* **Input material**:
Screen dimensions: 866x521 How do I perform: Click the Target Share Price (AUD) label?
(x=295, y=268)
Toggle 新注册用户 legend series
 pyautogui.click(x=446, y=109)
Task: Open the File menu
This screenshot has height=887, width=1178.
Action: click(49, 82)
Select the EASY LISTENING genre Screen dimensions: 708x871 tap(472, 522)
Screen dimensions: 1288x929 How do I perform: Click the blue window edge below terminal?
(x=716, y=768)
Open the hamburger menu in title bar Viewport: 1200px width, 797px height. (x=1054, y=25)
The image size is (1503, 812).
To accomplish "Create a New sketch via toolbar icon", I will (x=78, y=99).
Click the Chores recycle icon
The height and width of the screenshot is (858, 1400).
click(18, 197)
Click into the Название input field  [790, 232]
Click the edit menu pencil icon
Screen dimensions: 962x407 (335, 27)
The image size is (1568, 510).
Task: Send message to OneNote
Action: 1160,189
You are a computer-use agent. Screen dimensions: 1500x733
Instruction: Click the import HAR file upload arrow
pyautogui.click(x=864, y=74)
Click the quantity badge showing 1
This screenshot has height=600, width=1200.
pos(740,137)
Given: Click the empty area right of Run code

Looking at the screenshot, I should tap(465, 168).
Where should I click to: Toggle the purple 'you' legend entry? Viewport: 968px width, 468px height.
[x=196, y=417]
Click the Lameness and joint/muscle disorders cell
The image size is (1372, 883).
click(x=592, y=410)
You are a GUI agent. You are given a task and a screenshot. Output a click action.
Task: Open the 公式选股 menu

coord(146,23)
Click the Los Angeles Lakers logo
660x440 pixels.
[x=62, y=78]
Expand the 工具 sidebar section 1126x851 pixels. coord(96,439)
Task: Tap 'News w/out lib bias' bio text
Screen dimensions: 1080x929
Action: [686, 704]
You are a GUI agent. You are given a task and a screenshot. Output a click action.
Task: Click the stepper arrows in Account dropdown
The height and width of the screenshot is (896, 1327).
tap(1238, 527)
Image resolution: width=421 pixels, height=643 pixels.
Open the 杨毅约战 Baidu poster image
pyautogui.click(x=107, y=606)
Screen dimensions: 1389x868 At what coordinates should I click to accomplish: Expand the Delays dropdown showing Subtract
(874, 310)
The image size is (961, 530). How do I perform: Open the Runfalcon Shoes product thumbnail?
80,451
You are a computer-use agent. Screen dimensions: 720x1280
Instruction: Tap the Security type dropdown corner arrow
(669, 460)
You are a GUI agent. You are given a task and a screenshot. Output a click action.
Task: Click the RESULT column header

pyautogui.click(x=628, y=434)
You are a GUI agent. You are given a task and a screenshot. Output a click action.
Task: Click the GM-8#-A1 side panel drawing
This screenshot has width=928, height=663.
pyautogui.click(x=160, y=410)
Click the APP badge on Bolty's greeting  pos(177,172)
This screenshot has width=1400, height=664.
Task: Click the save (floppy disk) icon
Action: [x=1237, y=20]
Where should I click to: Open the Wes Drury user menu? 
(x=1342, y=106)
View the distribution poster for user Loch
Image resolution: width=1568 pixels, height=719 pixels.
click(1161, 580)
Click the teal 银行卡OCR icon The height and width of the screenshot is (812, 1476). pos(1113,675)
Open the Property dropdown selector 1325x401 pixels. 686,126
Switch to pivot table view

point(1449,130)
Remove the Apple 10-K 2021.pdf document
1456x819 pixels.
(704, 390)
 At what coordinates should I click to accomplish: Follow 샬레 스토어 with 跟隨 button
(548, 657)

* **Your objective**: Rewrite all the entries above, switching each "dropdown" to "select box" and leaving everything else unchanged.

* **Output of the task**:
Screen dimensions: 866x521 How do I perform: Click the Target Share Price (AUD) label?
(x=295, y=268)
Toggle 新注册用户 legend series
 pyautogui.click(x=446, y=109)
Task: Open the File menu
This screenshot has height=887, width=1178.
Action: click(49, 82)
Select the EASY LISTENING genre Screen dimensions: 708x871 tap(472, 522)
Screen dimensions: 1288x929 How do I perform: Click the blue window edge below terminal?
(x=716, y=768)
Open the hamburger menu in title bar Viewport: 1200px width, 797px height. (x=1054, y=25)
The image size is (1503, 812).
To accomplish "Create a New sketch via toolbar icon", I will (x=78, y=99).
Click the Chores recycle icon
The height and width of the screenshot is (858, 1400).
click(18, 197)
Click into the Название input field  [790, 232]
Click the edit menu pencil icon
Screen dimensions: 962x407 (335, 27)
The image size is (1568, 510).
Task: Send message to OneNote
Action: 1160,189
You are a computer-use agent. Screen dimensions: 1500x733
Instruction: Click the import HAR file upload arrow
pyautogui.click(x=864, y=74)
Click the quantity badge showing 1
This screenshot has height=600, width=1200.
pos(740,137)
Given: Click the empty area right of Run code

Looking at the screenshot, I should tap(465, 168).
Where should I click to: Toggle the purple 'you' legend entry? Viewport: 968px width, 468px height.
[x=196, y=417]
Click the Lameness and joint/muscle disorders cell
The image size is (1372, 883).
click(x=592, y=410)
You are a GUI agent. You are given a task and a screenshot. Output a click action.
Task: Open the 公式选股 menu

coord(146,23)
Click the Los Angeles Lakers logo
660x440 pixels.
[x=62, y=78]
Expand the 工具 sidebar section 1126x851 pixels. coord(96,439)
Task: Tap 'News w/out lib bias' bio text
Screen dimensions: 1080x929
Action: [686, 704]
You are a GUI agent. You are given a task and a screenshot. Output a click action.
Task: Click the stepper arrows in Account select box
The height and width of the screenshot is (896, 1327).
tap(1238, 527)
Image resolution: width=421 pixels, height=643 pixels.
Open the 杨毅约战 Baidu poster image
pyautogui.click(x=107, y=606)
Screen dimensions: 1389x868 At what coordinates should I click to accomplish: Expand the Delays select box showing Subtract
(874, 310)
The image size is (961, 530). How do I perform: Open the Runfalcon Shoes product thumbnail?
80,451
You are a computer-use agent. Screen dimensions: 720x1280
Instruction: Tap the Security type select box corner arrow
(669, 460)
You are a GUI agent. You are given a task and a screenshot. Output a click action.
Task: Click the RESULT column header

pyautogui.click(x=628, y=434)
You are a GUI agent. You are given a task and a screenshot. Output a click action.
Task: Click the GM-8#-A1 side panel drawing
This screenshot has width=928, height=663.
pyautogui.click(x=160, y=410)
Click the APP badge on Bolty's greeting  pos(177,172)
This screenshot has width=1400, height=664.
Task: Click the save (floppy disk) icon
Action: [x=1237, y=20]
Where should I click to: Open the Wes Drury user menu? 
(x=1342, y=106)
View the distribution poster for user Loch
Image resolution: width=1568 pixels, height=719 pixels.
click(1161, 580)
Click the teal 银行卡OCR icon The height and width of the screenshot is (812, 1476). pos(1113,675)
Open the Property select box selector 1325x401 pixels. 686,126
Switch to pivot table view

point(1449,130)
Remove the Apple 10-K 2021.pdf document
1456x819 pixels.
(704, 390)
 At what coordinates should I click to accomplish: Follow 샬레 스토어 with 跟隨 button
(548, 657)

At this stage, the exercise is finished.